A 64-bit int I would call a long long, as in the following declarion
I'm dying to use someday:

long long ago; /* in a galaxy far far away. */

> 
> > For example, a 4D file with 2000 records, each of size 100x100x100,
> > would have a total size of about 2GB, the maximum now available under
> > 32-bit netcdf-3.x.
> 
> Just to clarify something not related to your benchmarking, if you are
> discussing float or int data, you need another factor of 4, so the
> above would be a total size of about 8GB.  That's OK, because the

Duh! I knew I was making a stupid mistake there somewhere!

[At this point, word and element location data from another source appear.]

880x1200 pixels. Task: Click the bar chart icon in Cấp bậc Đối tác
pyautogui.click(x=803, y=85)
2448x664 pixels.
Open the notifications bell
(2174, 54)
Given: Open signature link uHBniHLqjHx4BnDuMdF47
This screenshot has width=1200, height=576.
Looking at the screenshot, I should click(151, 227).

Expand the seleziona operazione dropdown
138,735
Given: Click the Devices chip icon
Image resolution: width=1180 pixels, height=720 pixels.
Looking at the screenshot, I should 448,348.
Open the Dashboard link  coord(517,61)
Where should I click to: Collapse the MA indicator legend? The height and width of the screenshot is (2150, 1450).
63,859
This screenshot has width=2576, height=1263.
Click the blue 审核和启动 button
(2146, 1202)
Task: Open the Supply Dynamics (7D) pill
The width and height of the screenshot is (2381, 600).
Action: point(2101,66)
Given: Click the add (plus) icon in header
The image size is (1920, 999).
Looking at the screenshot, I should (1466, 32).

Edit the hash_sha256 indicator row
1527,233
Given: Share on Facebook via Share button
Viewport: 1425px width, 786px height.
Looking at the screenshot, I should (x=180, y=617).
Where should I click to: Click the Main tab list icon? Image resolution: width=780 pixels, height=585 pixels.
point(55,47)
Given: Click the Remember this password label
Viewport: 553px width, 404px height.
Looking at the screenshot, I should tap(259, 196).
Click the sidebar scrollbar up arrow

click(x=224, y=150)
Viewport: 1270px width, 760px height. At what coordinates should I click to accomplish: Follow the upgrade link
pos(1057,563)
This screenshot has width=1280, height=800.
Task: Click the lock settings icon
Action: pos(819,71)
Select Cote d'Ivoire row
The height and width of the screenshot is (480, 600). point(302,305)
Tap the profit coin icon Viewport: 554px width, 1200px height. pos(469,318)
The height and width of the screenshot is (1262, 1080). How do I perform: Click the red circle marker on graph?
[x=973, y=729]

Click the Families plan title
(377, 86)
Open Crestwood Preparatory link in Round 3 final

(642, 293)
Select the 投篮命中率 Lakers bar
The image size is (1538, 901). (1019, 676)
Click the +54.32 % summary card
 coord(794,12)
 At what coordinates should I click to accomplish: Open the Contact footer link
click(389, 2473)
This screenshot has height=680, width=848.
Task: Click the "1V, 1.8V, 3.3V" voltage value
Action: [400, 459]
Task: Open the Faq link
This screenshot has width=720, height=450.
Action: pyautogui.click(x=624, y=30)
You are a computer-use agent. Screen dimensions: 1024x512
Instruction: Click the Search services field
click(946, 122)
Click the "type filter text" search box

> netCDF-3.x 32-bit limit on offset size within a record does not limit
> the number of records, so you can write an 80 GB netCDF file, for
> example, using 20000 records, each with 100x100x100 floats.  This
> assumes you are writing to a file system that supports large files.
> The C and Fortran Users Guides currently incorrectly state that
> netCDF files are limited to 2 Gbytes in size, but that is corrected in
> the Fortran-90 Users Guide and in the FAQ "Is it possible to create
> netCDF files larger than 2 Gbytes?":
> 
>   http://www.unidata.ucar.edu/packages/netcdf/faq.html#lfs

Interesting! I didn't actually know that.

Ed